Can anyone imagine Gov. Greg Abbott pressuring legislators to pass a bill diverting high school graduates bound for one of the University of Texas or Texas A&M campuses or any of the other state universities to instead attend one of the Christian universities in the state?
What a bad idea.
Equally bad is Abbott’s demand that legislators pass a K-12 school voucher bill in a special session he has called for Oct. 9. The governor didn’t get what he wanted in the regular session when House Republicans joined with Democrats to reject the bill passed by the Senate. This time around, Abbott is threatening Republicans with consequences if they continue to defy him.
“If we do not win in that first special session, we will have another special special session and we’ll come back again,” Abbott said last week in a tele-town hall about the issue, according to the Texas Tribune. “And then if we don’t win that time, I think it’s time to send this to the voters themselves.”
Abbott and others supporting Republicans call it “school choice,” but that’s deceptive wording at best. It’s using public money to enroll students in more costly private schools.

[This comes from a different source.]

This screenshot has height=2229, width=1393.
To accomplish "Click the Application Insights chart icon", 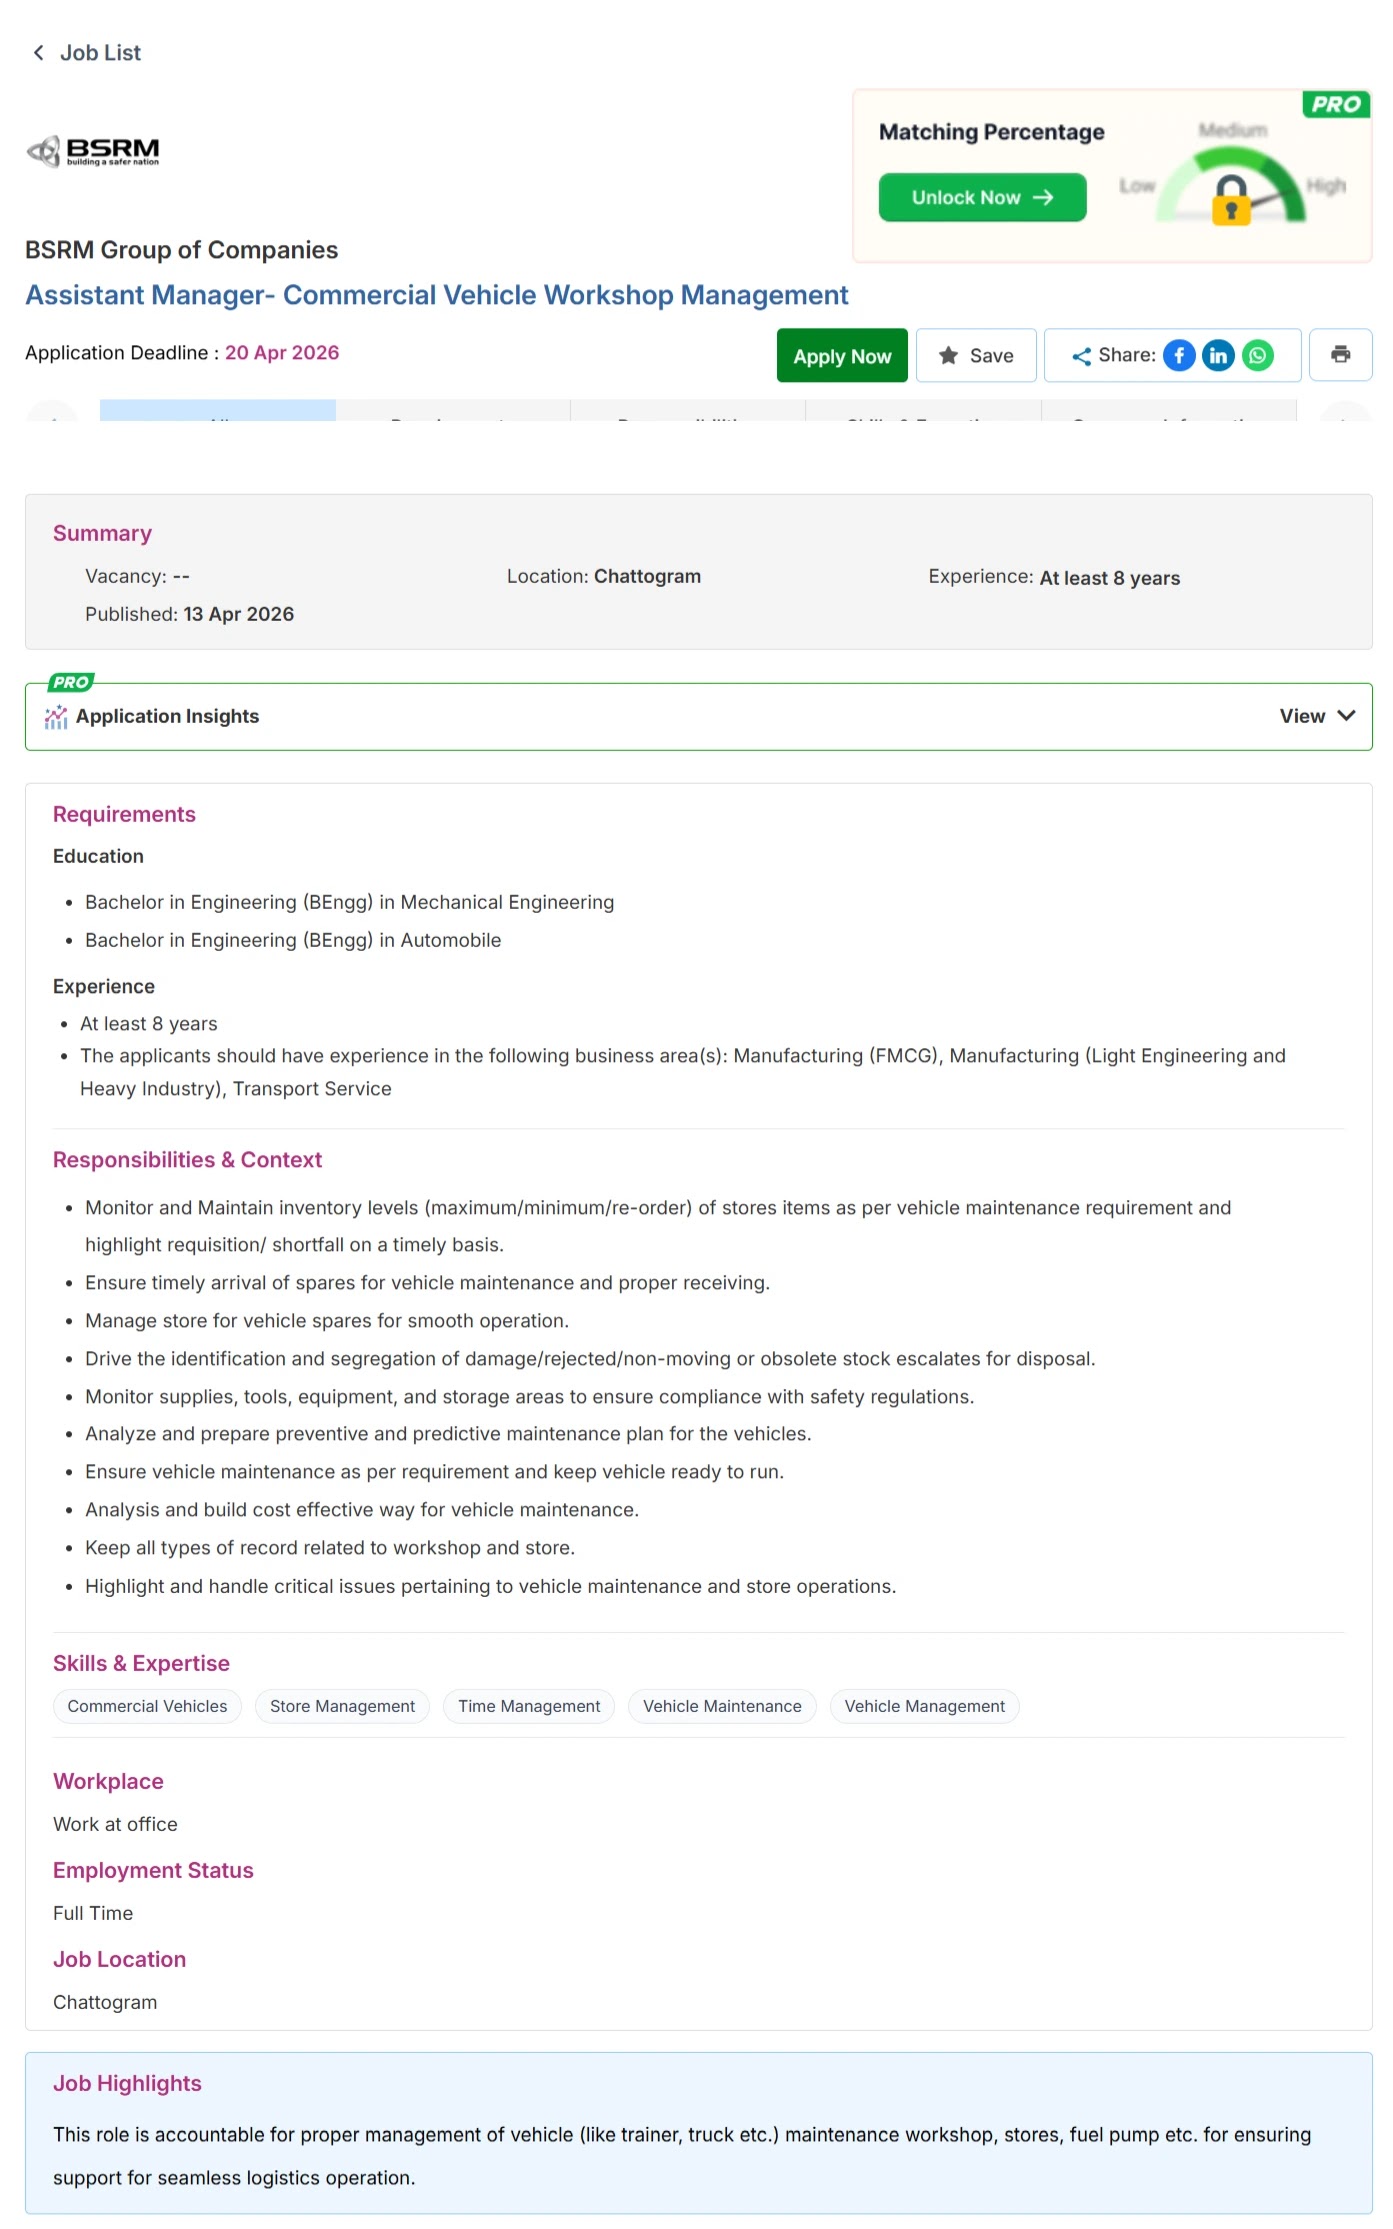I will pyautogui.click(x=56, y=717).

Readers will recall that legislators divvied up a $32.7 billion surplus in the regular session — the largest in the state’s history — without agreeing on a bill to improve public school funding in a time of crisis or increase teacher salaries. A proposed onetime teacher cash bonus plan also failed. Meanwhile, thousands of teachers fed up with poor work conditions, political meddling in the classroom and low pay have left the profession, leaving public school districts short on qualified teachers.
Teacher pay raises and improved school funding were collateral damage in the Senate-House standoff. No vouchers? Then no new money for teachers or schools. It’s an unsavory quid pro quo, holding educators hostage while pushing legislation that will only make their jobs harder in the years to come.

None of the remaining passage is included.